* _TASK DIRECTIONS_
Express the records from the line that contains "Identify the location" through the end of the records as a two-column CSV with the headers "prompt" and "response", one row per record. Put each record's text and its answer in their own quoted field with line breaks turned into spaces, and leave the pictures out.

* _INFORMATION SUPPLIED_
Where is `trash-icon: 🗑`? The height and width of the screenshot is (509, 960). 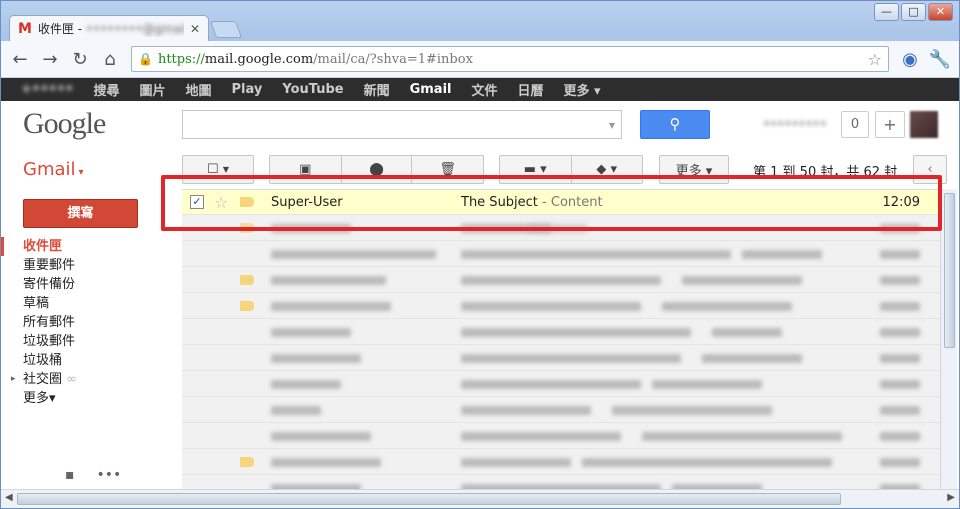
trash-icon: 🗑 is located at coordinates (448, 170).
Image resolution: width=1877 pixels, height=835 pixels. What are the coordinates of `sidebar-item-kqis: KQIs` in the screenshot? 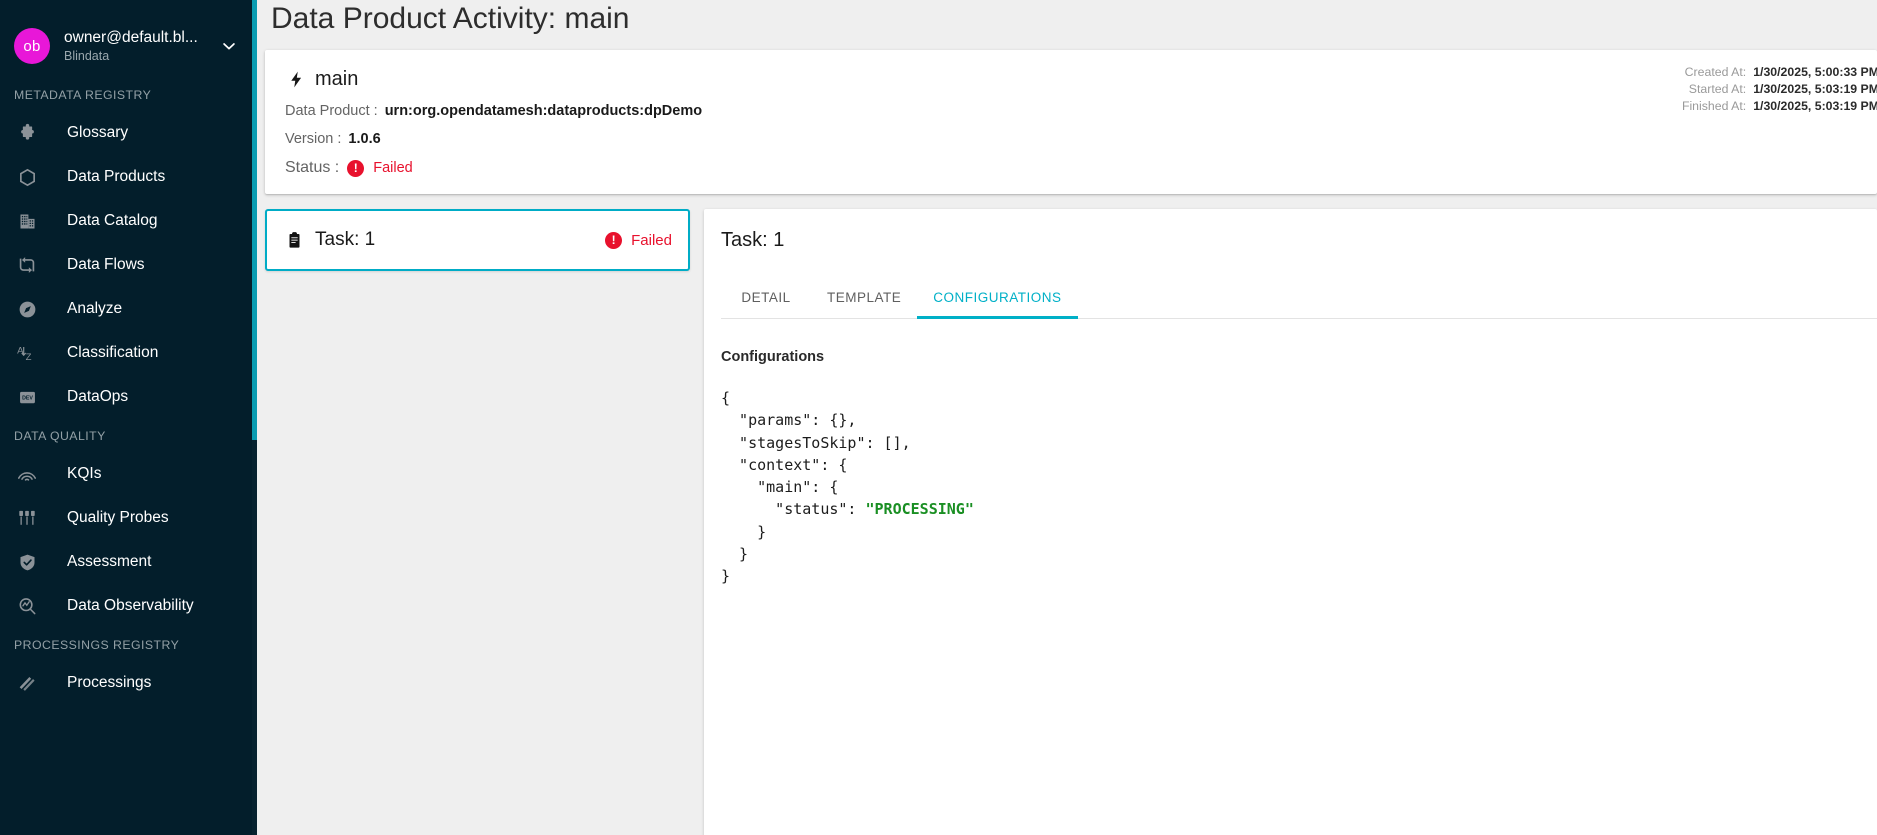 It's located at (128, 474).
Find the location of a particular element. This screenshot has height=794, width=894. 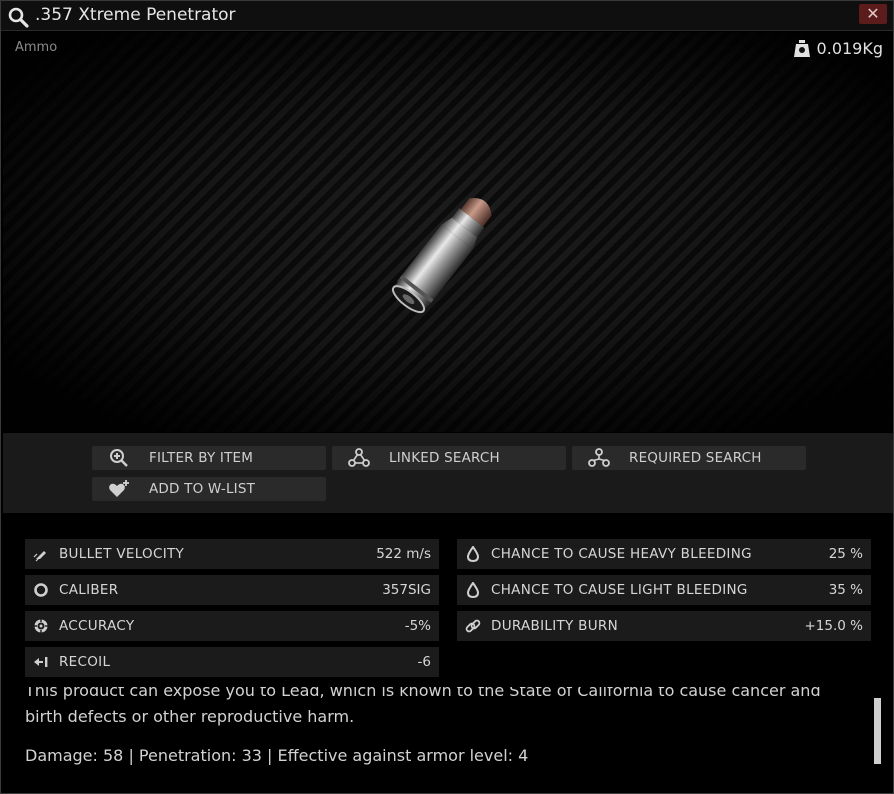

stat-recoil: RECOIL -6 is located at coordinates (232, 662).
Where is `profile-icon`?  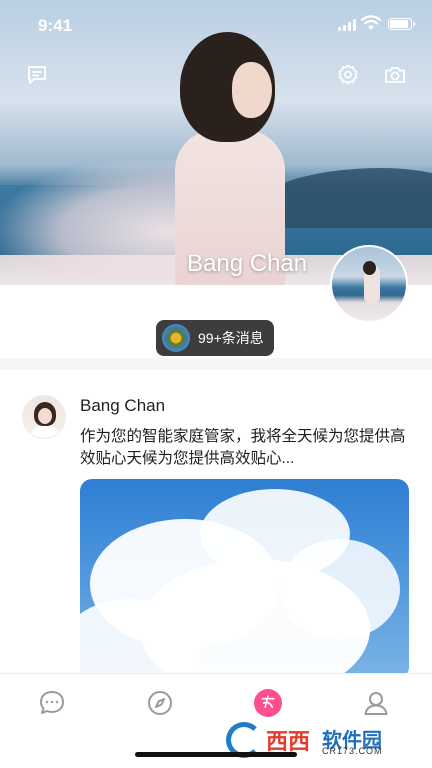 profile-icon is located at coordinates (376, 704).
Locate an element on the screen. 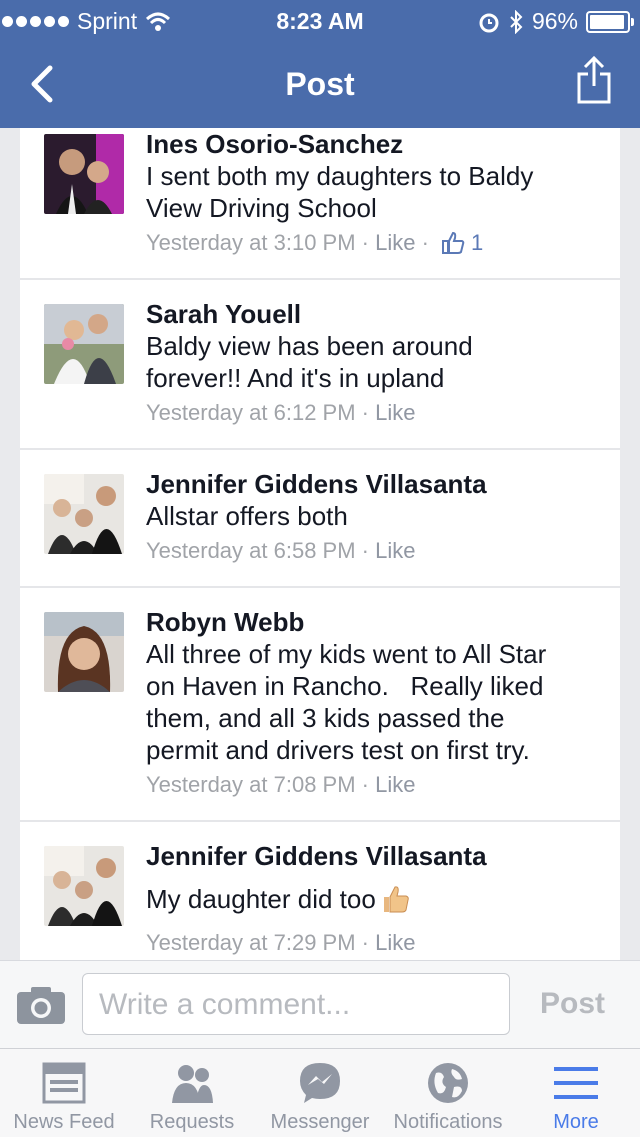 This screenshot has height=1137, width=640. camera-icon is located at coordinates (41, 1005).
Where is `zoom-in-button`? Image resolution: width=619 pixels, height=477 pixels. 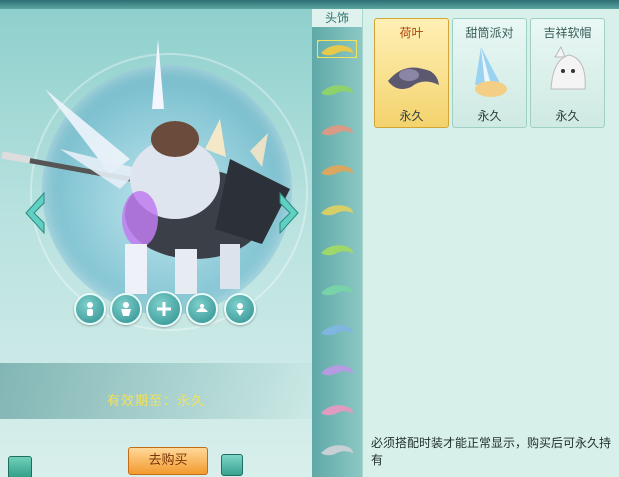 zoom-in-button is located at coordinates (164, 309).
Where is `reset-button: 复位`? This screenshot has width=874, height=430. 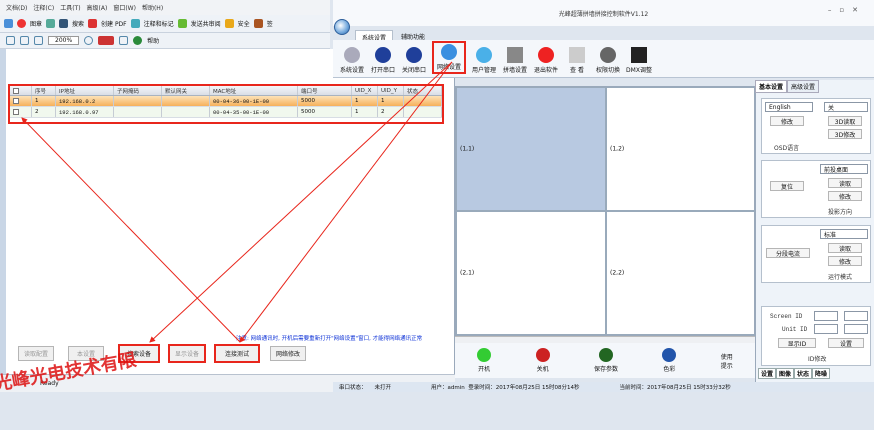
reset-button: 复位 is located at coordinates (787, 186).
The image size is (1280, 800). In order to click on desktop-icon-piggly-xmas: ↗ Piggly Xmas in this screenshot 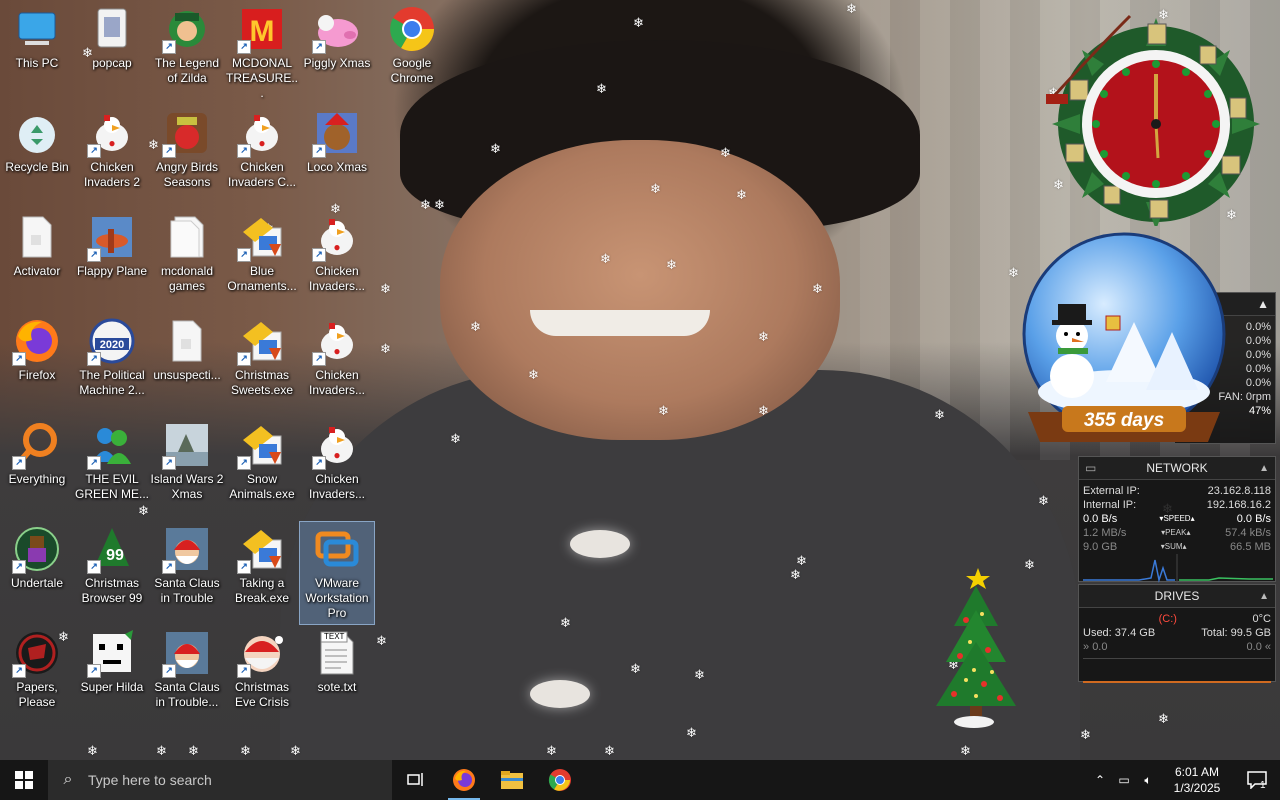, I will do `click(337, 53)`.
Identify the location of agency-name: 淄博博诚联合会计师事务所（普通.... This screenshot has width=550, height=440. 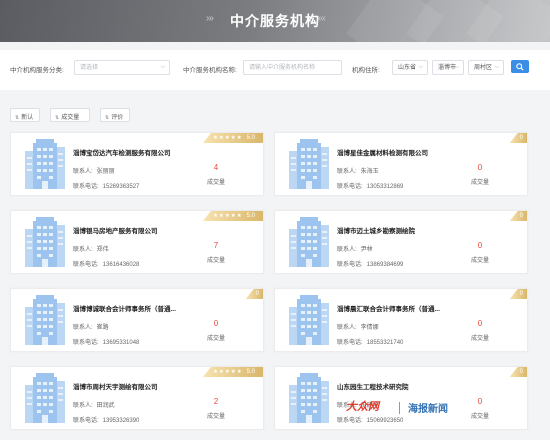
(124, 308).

* _TASK OUTPUT_
prompt,response
"Identify the location of agency-name: 淄博博诚联合会计师事务所（普通.... This screenshot has width=550, height=440.","(124, 308)."